Ecos Do Trovão

 
O dia não poderia ter começado pior, primeiro dia de abril, dia de viajar e ele acordou tarde, deveria ter acordado antes das cinco horas da manhã para averiguar calmamente se tudo que precisaria estava na mala de viagem e na pasta de couro que tanto apreciava. Tinha especial apego pela pasta, ganhara de presente no dia em que completara trinta e seis anos. Logo percebeu que haviam revirado o interior da mala e da pasta durante a madrugada enquanto dormia.

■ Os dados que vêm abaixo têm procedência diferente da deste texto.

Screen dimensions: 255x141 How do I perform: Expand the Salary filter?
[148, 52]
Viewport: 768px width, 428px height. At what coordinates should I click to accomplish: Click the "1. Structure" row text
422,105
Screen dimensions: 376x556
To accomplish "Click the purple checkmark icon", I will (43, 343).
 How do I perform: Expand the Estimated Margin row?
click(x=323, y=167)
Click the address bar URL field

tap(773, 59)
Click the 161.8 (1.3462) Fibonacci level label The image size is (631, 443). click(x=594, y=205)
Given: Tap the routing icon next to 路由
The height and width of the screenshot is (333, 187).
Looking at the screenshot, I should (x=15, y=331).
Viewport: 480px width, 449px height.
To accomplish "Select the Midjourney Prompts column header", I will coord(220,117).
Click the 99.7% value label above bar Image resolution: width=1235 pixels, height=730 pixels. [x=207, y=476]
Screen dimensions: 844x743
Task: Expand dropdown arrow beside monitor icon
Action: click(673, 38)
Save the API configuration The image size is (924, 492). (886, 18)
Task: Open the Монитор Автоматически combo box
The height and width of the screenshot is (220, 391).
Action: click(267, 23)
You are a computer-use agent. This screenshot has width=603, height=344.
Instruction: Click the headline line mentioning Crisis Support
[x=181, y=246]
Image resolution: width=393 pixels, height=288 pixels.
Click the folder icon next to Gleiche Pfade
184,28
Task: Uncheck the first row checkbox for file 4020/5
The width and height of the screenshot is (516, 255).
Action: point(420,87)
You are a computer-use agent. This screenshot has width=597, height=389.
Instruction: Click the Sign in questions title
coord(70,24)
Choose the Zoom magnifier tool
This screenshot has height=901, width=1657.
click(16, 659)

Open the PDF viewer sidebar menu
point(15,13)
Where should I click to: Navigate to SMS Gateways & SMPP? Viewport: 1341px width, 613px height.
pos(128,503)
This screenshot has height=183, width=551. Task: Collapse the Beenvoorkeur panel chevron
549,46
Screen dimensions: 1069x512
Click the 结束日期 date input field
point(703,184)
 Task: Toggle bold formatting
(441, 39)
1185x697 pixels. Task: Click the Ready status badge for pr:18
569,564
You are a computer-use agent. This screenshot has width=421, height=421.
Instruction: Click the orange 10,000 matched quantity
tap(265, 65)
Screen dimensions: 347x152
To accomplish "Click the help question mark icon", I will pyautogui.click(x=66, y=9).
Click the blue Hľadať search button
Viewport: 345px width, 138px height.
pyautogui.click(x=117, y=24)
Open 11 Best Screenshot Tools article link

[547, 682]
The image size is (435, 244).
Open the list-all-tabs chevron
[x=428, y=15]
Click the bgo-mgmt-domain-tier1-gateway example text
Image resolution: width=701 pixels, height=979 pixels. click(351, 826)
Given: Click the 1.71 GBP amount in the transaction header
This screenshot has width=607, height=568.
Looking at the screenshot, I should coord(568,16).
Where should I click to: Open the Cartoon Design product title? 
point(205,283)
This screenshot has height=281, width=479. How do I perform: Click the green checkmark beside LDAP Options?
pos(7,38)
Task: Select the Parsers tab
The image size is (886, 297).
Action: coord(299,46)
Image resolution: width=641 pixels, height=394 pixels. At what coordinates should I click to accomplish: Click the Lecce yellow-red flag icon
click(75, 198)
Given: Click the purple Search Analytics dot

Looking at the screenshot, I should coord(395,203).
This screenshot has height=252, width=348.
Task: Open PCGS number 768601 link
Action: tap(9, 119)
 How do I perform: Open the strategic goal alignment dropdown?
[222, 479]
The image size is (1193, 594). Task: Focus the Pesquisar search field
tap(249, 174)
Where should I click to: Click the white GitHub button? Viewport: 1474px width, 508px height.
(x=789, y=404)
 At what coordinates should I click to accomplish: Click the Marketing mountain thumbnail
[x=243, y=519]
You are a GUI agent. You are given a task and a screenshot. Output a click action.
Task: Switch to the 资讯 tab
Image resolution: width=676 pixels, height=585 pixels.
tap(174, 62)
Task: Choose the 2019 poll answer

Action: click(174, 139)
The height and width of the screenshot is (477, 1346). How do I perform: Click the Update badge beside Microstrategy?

Elisabeth dormia completamente envolvida no lençol como de costume deixando a mostra lábios e narinas apenas. Ninguém mais no apartamento, Elisabeth e Mauro não tinham filhos, nenhum hóspede em casa. Elisabeth vasculhara a mala e a pasta de couro. Mauro não dispunha agora de tempo para confronto desta natureza, estava atrasado e aviões não esperam passageiros resolverem assuntos familiares. Reorganizou a bagagem rapidamente e não deu falta de nada, acabou de arrumar-se e saiu rumo ao Aeroporto Santos Dumont, mas estava preocupado com a atitude de Elisabeth.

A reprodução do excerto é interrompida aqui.